Rewrite the lines from the line with "Screen dimensions: 1078x437" to the line with "tap(58, 86)", keeping the requests and increasing each coordinate in the answers by 3. Omit the pictures from your answer.

[Start SOURCE RECORDS]

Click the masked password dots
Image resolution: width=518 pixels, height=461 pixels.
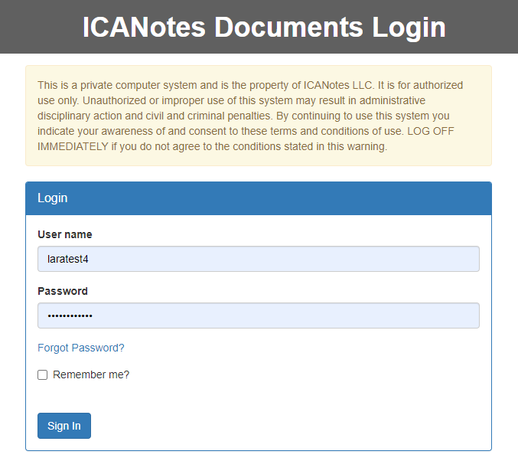pyautogui.click(x=70, y=316)
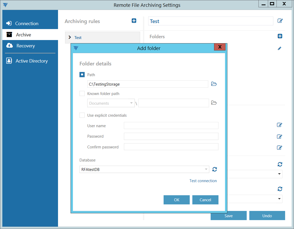
Task: Refresh the RFAtestDB database list
Action: click(x=215, y=169)
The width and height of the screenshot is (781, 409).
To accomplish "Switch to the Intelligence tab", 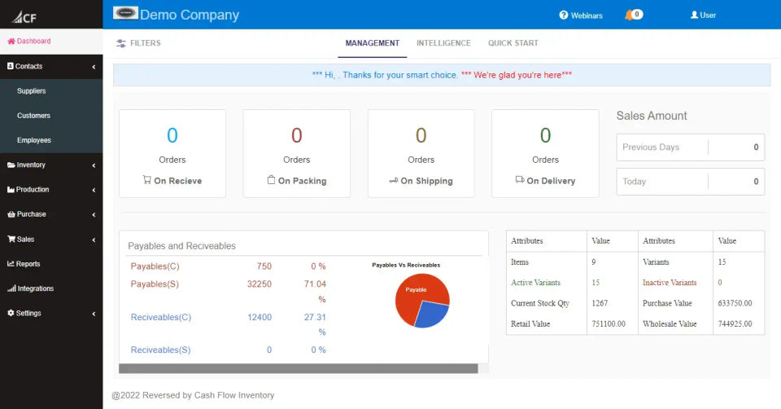I will pos(443,43).
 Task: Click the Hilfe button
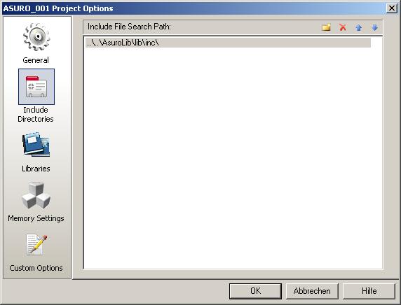(369, 291)
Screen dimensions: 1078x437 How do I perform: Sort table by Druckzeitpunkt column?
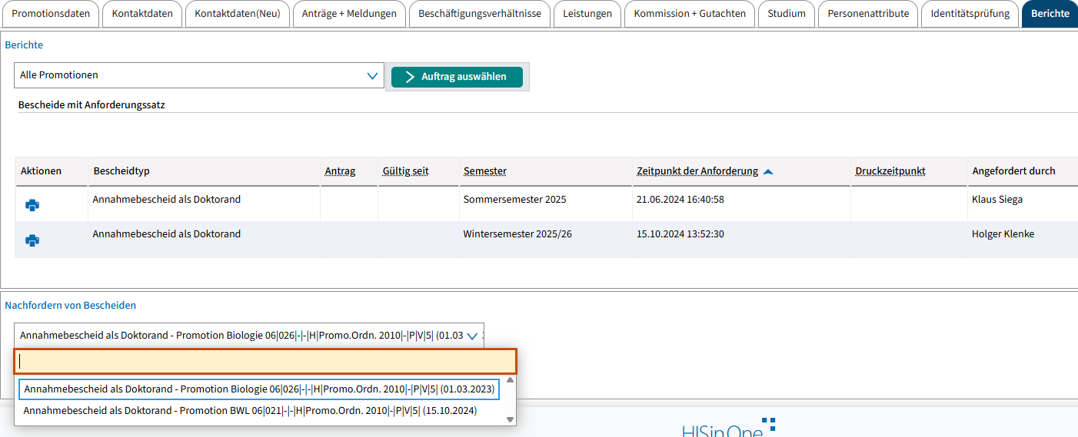890,171
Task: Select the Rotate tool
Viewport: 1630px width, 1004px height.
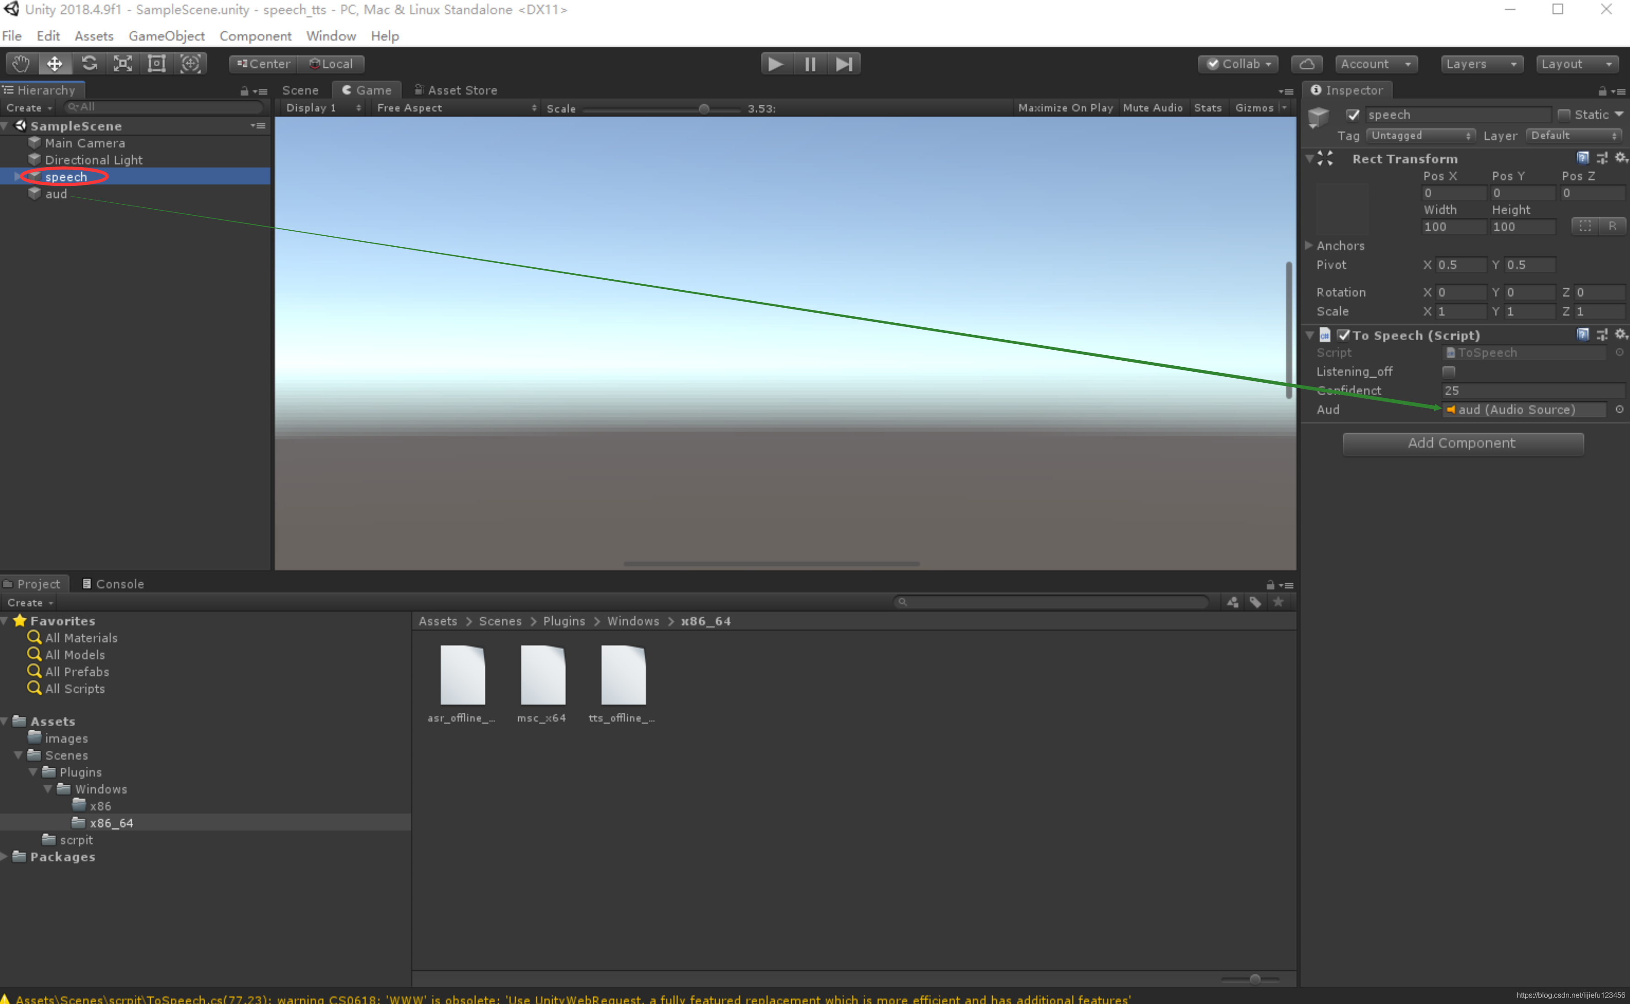Action: click(89, 64)
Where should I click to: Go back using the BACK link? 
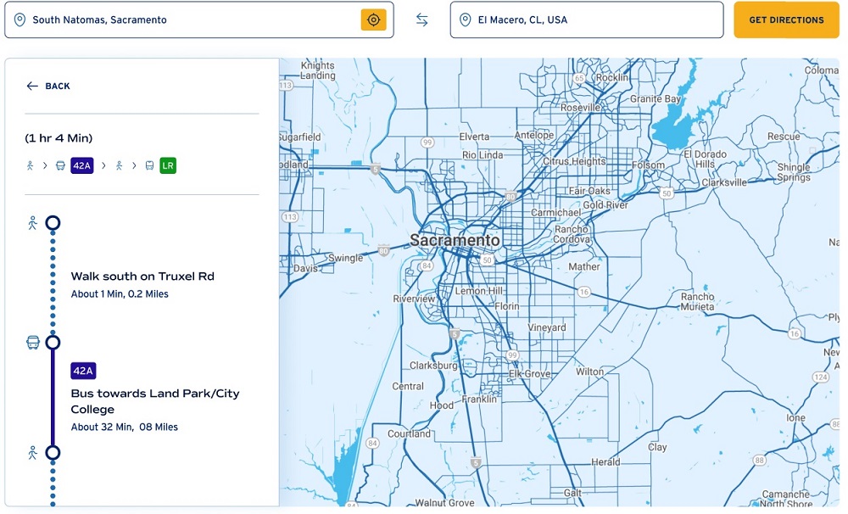tap(58, 86)
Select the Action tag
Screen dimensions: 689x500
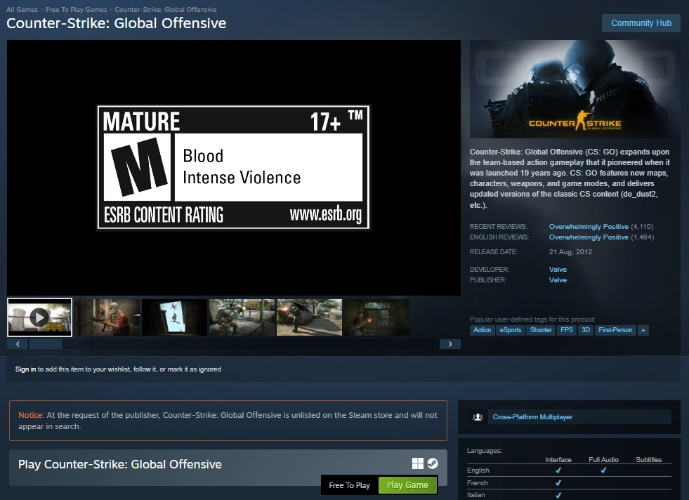tap(482, 330)
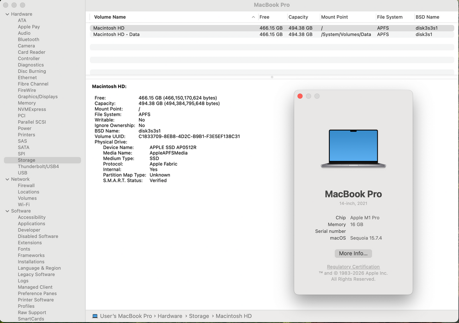The width and height of the screenshot is (459, 323).
Task: Open Firewall settings info under Network
Action: point(26,185)
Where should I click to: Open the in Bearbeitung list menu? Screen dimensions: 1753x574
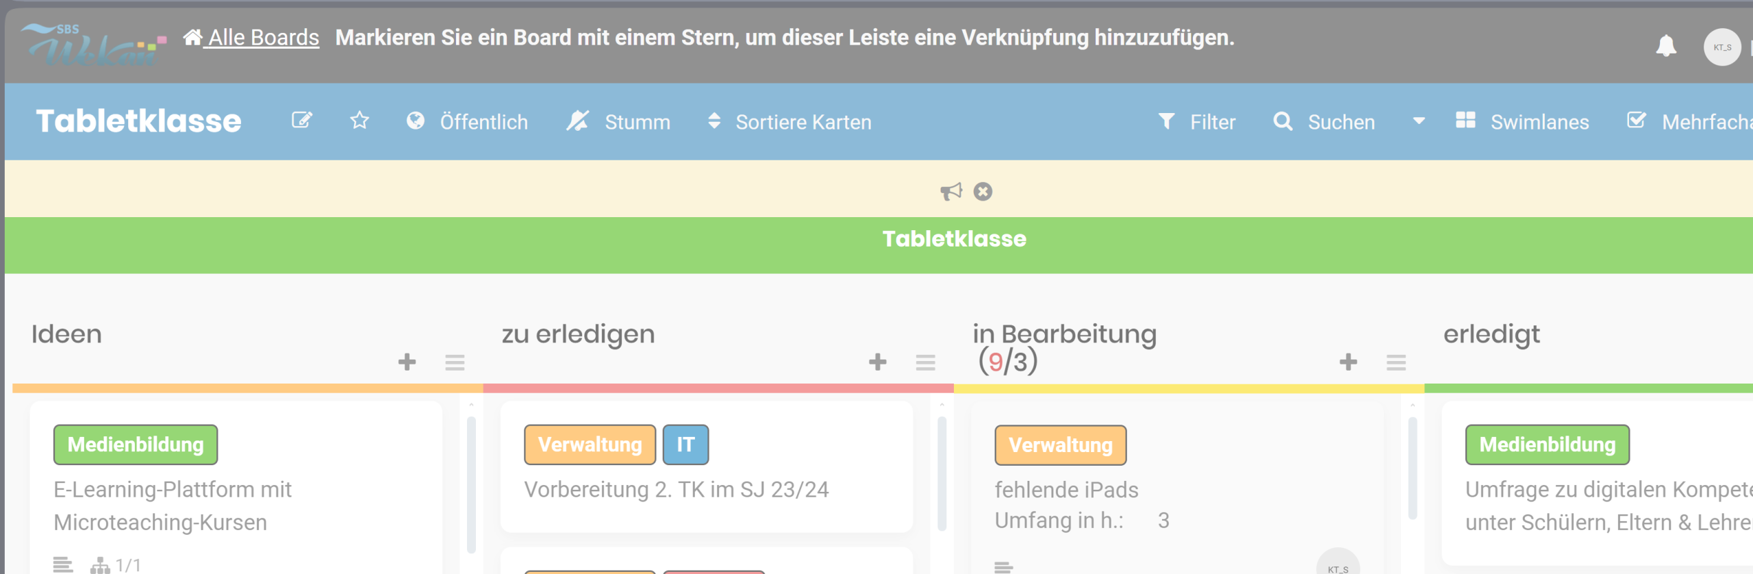pos(1396,362)
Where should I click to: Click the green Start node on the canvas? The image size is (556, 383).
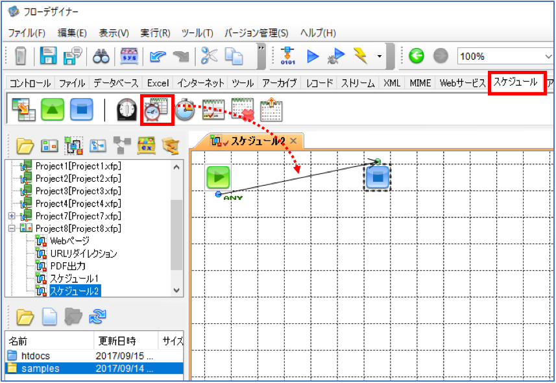[218, 177]
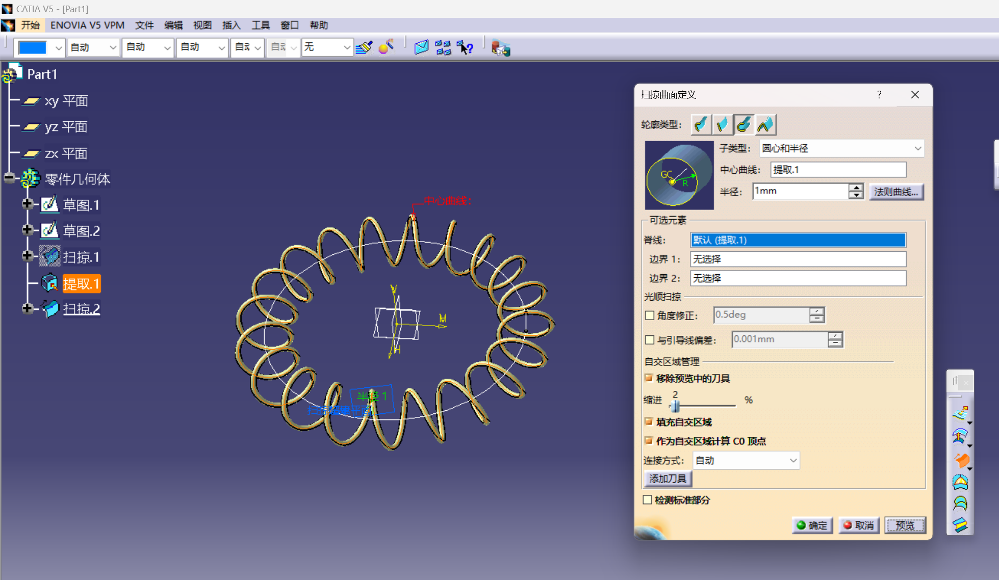Select the conic profile type icon
Image resolution: width=999 pixels, height=580 pixels.
pos(765,124)
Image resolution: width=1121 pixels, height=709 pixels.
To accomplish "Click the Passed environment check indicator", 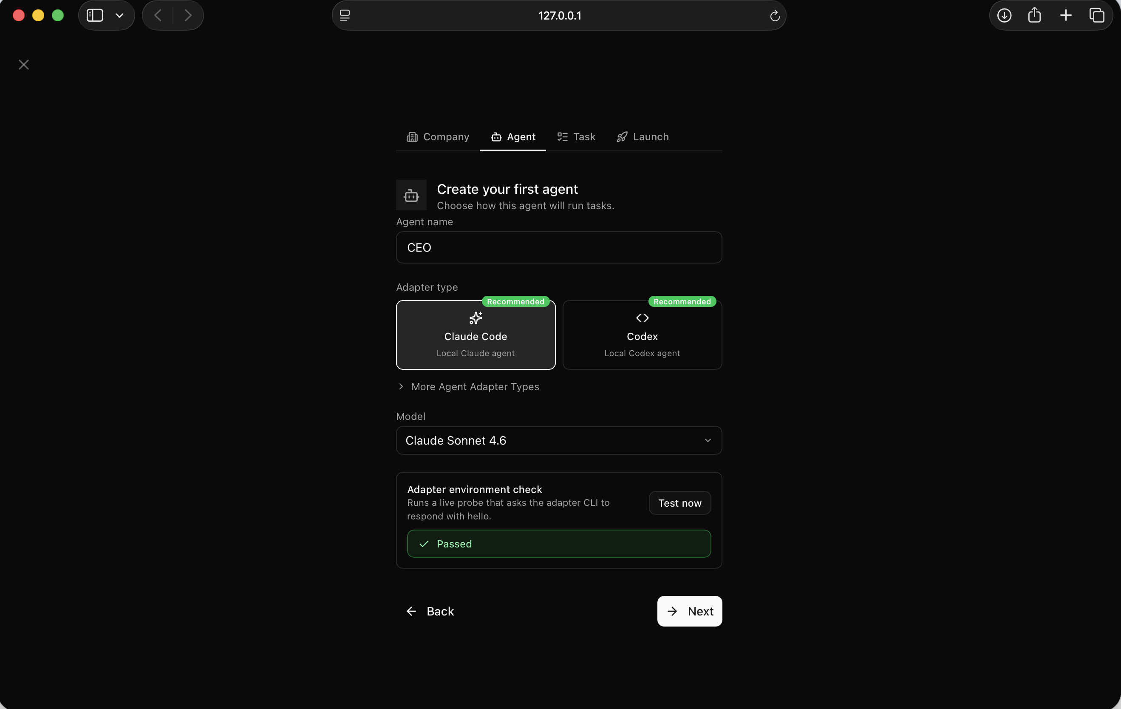I will click(558, 543).
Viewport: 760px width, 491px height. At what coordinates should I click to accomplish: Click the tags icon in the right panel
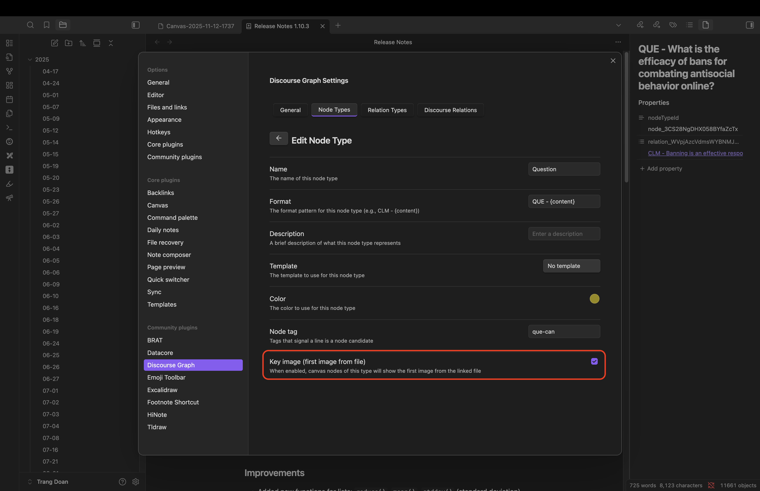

[End SOURCE RECORDS]

FINISHED ANSWER —
Screen dimensions: 1078x437 How do I perform: Sort table by Druckzeitpunkt column?
893,174
Task: Select the Rotate tool
Viewport: 1630px width, 1004px height.
Action: click(92, 67)
Where should I click to: Go back using the BACK link? 
tap(61, 89)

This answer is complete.